Swift Boat Veterans Against Kerry Turn Their Sights on Cambodia Claims
This article is from the archive of The New York Sun before the launch of its new website in 2022. The Sun has neither altered nor updated such articles but will seek to correct any errors, mis-categorizations or other problems introduced during transfer.

WASHINGTON – As John Kerry yesterday stepped up his counterattack on President Bush by arguing that the GOP is pursuing a campaign of “fear and smear,” Vietnam veterans who served with the Massachusetts senator shifted their criticism of his war record and began focusing on the Democrat’s claims of involvement in several clandestine operations in Cambodia.
With the dust not settled on their previous charges that Mr. Kerry distorted his war experiences in order to win medals, including a Silver Star and three Purple Hearts, anti-Kerry vets alleged that the Democrat has falsely claimed to have ferried CIA operatives into Cambodia to search for enemy enclaves and to deliver weapons to anti-Communist forces.
The senator’s shipmates argue that Mr. Kerry is inflating his war record and they again challenged him to agree to a release of his full official military record so the discrepancies and differences in memory can be resolved. “I am certain he was never involved in clandestine operations in Cambodia,” retired Admiral Roy Hoffmann told The New York Sun.
The further questioning of Mr. Kerry’s war reminiscences failed to elicit a response from the Democrat’s campaign, which has already sought to clarify once past remarks the senator has made about being in Cambodia during his four-month tour of duty in Indochina between 1968 and 1969.That clarification came earlier this month but concerned a 1986 Senate speech in which Mr. Kerry spoke of spending Christmas Eve of 1968 in Cambodia, at the time officially a neutral country in the war raging in Indochina.
In that speech, Mr. Kerry said: “I remember Christmas of 1968 sitting on a gunboat in Cambodia. I remember what it was like to be shot at by the Vietnamese and Khmer Rouge and Cambodians, and have the president of the United States telling the American people that I was not there; the troops were not in Cambodia.

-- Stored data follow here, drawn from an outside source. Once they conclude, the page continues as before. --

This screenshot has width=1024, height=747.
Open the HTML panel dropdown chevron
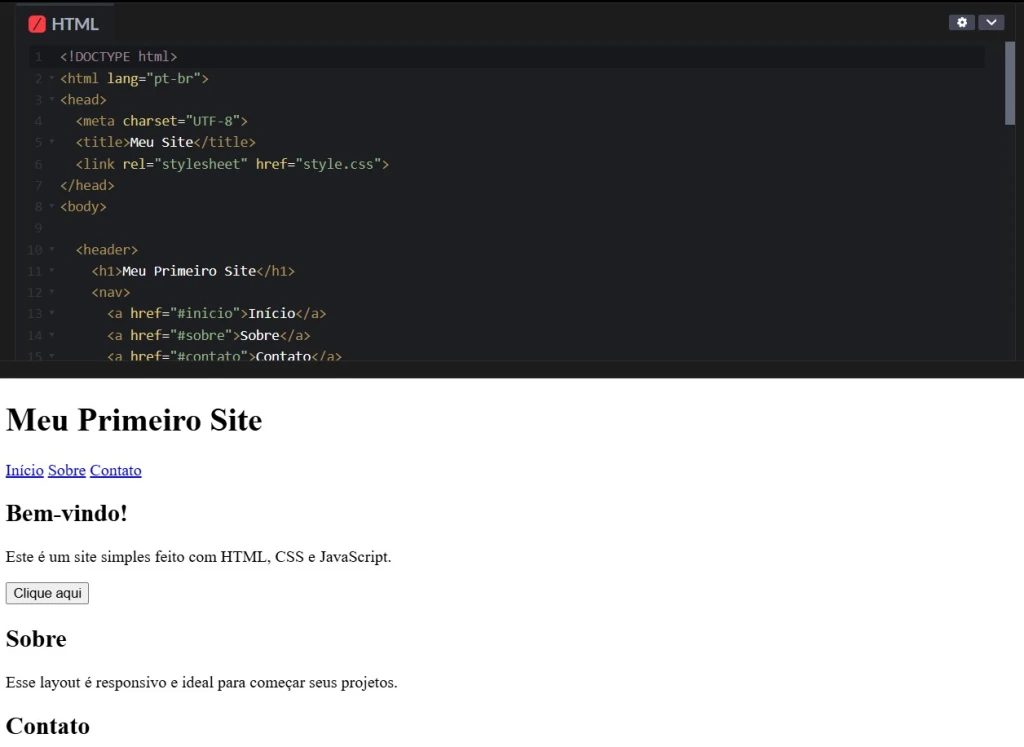click(991, 21)
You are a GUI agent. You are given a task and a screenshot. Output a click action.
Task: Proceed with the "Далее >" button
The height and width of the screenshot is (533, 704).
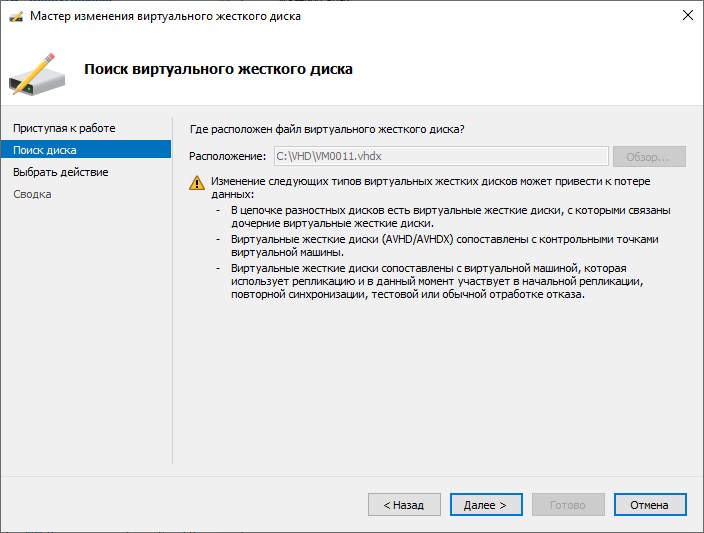(x=486, y=505)
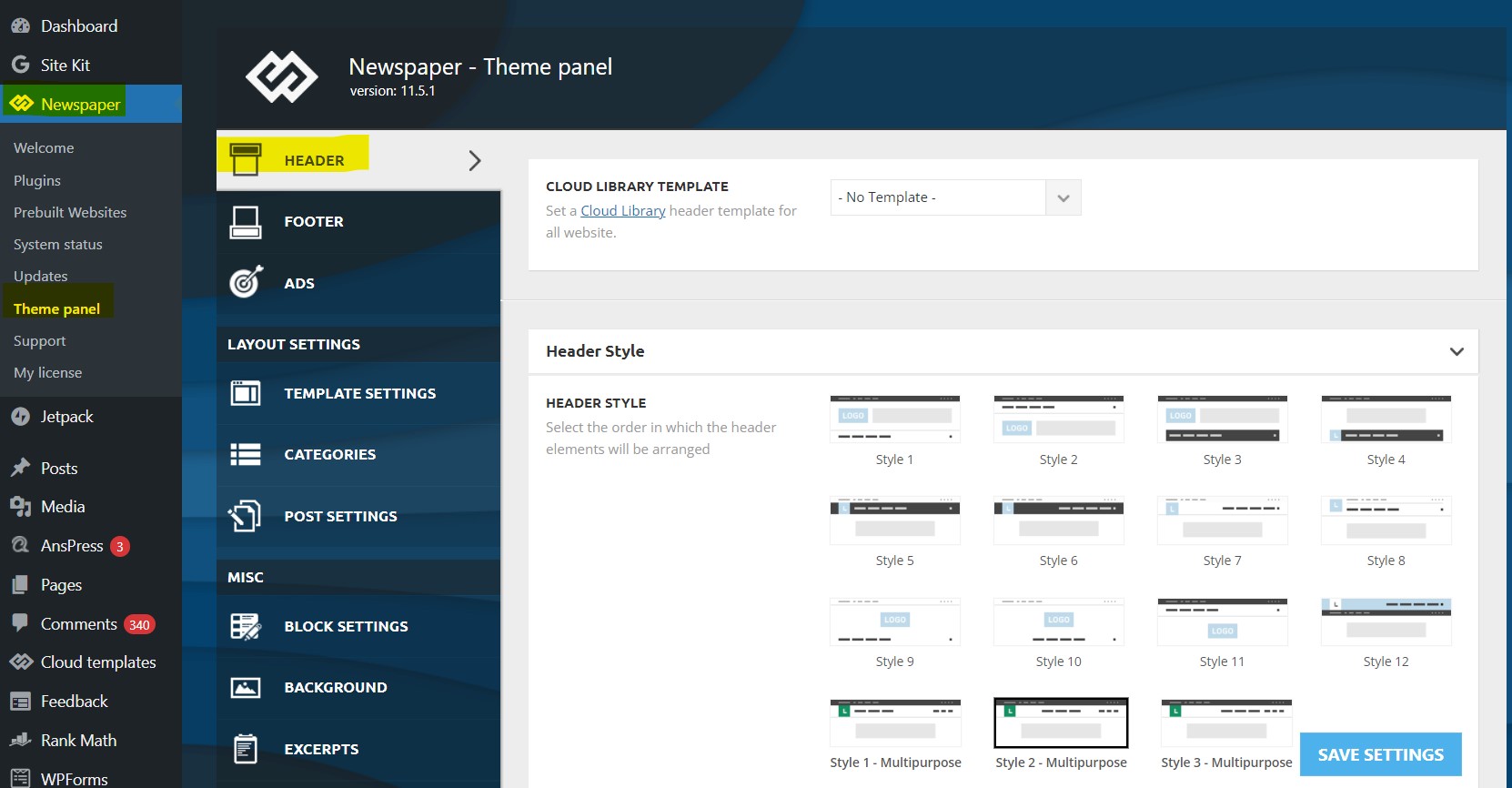Follow the Cloud Library link
The width and height of the screenshot is (1512, 788).
(x=623, y=210)
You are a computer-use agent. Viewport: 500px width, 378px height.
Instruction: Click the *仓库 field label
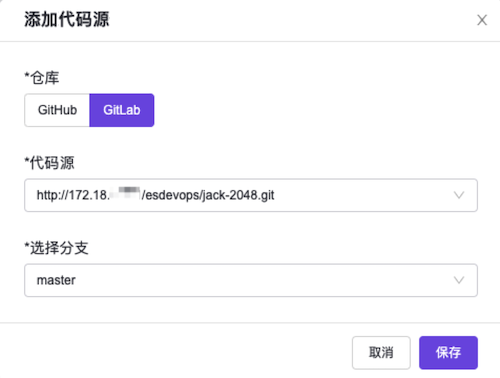coord(42,78)
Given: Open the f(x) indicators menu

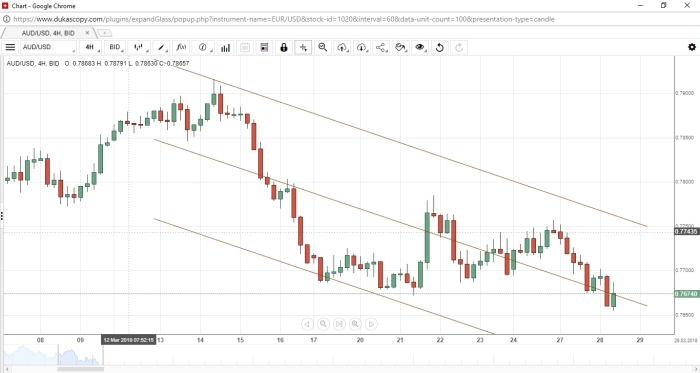Looking at the screenshot, I should [x=182, y=47].
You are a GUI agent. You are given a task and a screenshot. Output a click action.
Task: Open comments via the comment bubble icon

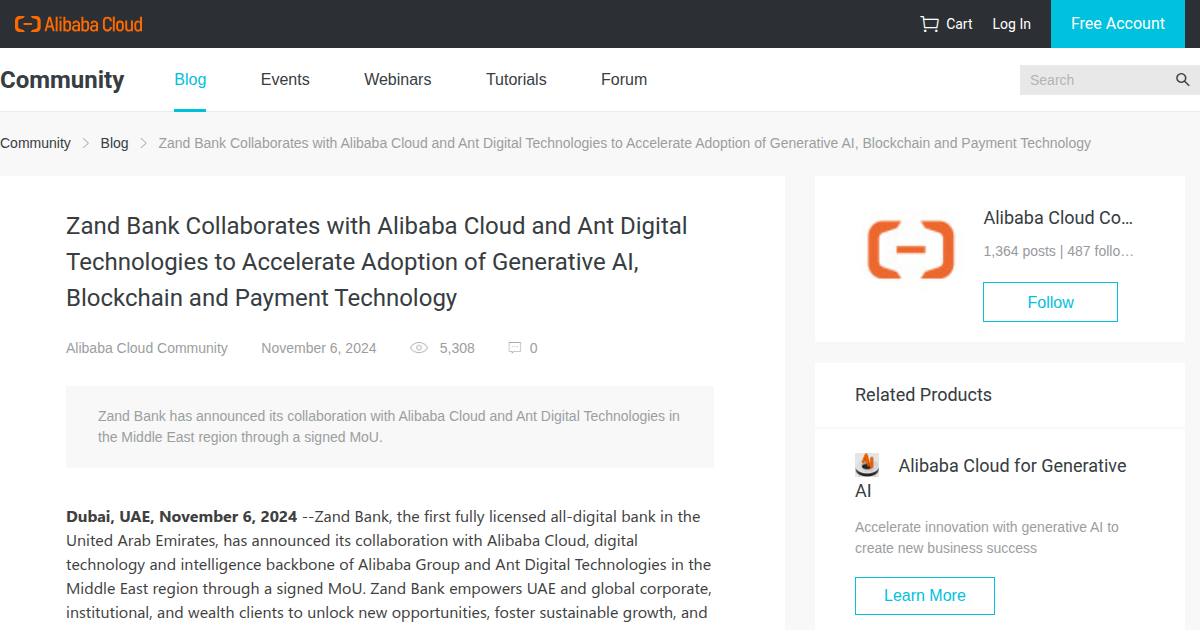point(516,347)
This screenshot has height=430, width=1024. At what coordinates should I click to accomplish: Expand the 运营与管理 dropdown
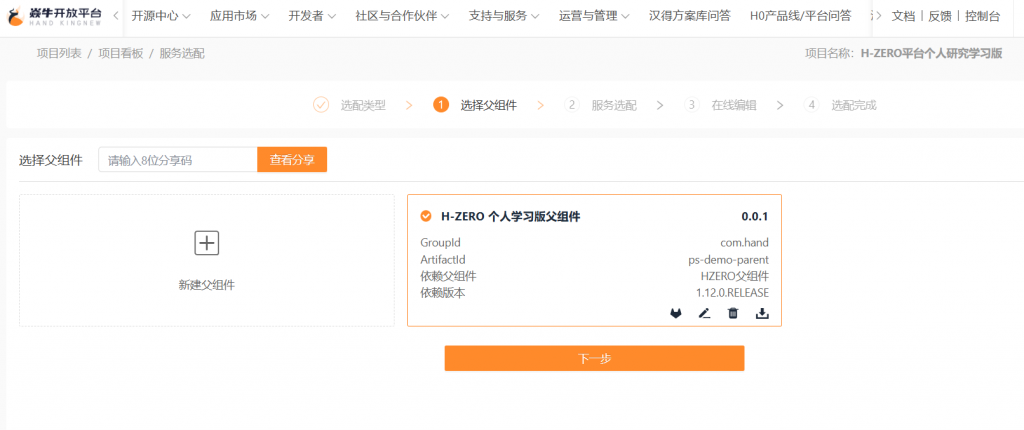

I have that memory which is seared – seared – in me… .”
The Kerry campaign has quietly suggested that their candidate may have misspoken when claiming to have been in Cambodia over the Christmas of 1968, but they have refused to budge from the Massachusetts senator’s past statements of being in Cambodia several times on clandestine missions.
Michael Meehan, a spokesman for the campaign, insisted in a statement issued earlier this month that “many times” Mr. Kerry “was on or near the Cambodian border and on one occasion crossed into Cambodia at the request of members of a special operations group operating out of Ha Tien.”
According to Admiral Roy Hoffmann, who was in overall command in 1969 of the Swift boats based in the Mekong Delta, Mr. Kerry was never involved in clandestine operations in Cambodia. He characterizes as fiction the Senator’s claims over the years that he was. “I would have been informed of any such CIA operations or incursions by Special Forces into Cambodia involving Swift boats and at the time there were none,” Admiral Hoffman told the Sun.
The admiral, who was commander of Coastal Surveillance Force Vietnam and is a leading member of the anti-Kerry group Swift Boat Veterans for Truth, says that he has no recollection of any Swift boat-related clandestine intelligence operations into Cambodia in the winter of 1969. “In fact, we were very careful to avoid them after some Army logistics people had inadvertently crossed into Cambodia territory and it took a massive diplomatic effort from the Canadians and Australians to get them out,” he says.
A fellow member of the Swift Boat Veterans for Truth, retired Captain John O’Neill, has also disputed Kerry’s account but again focused only on the Kerry Christmas recollection. In his best-seller “Unfit for Command,” Mr. O’Neill wrote: “Preventing border crossings was considered so important at that time that an LCU (a large, mechanized landing craft) and several PBRs (smaller patrol boats) were stationed to ensure that no one could cross the border. A large sign at the border prohibited entry.”
Mr. Kerry’s recollections are different. He has referred to several clandestine missions into Cambodia. In 2003,he told the Washington Post that he carried a battered old hat in his briefcase, saying that it was his “good luck hat…Given to me by a CIA guy as we went in for a special mission in Cambodia.”
The Kerry campaign failed to return calls from the New York Sun seeking a response to allegations disputing the Democrat’s Cambodia recollections.
On at least eight occasions, either while speaking in the Senate or to the press, the senator has referred to taking part in multiple clandestine operations in Cambodia.
As the dispute waged yesterday over Mr. Kerry’s reminiscences, Admiral Hoffman confirmed to the New York Sun that Mr. Kerry on Sunday night phoned another Swift boat veteran, retired Commander Robert Brant, who is opposed to his presidential candidacy. In the call, the senator said he wanted a face-to-face meeting with anti-Kerry vets.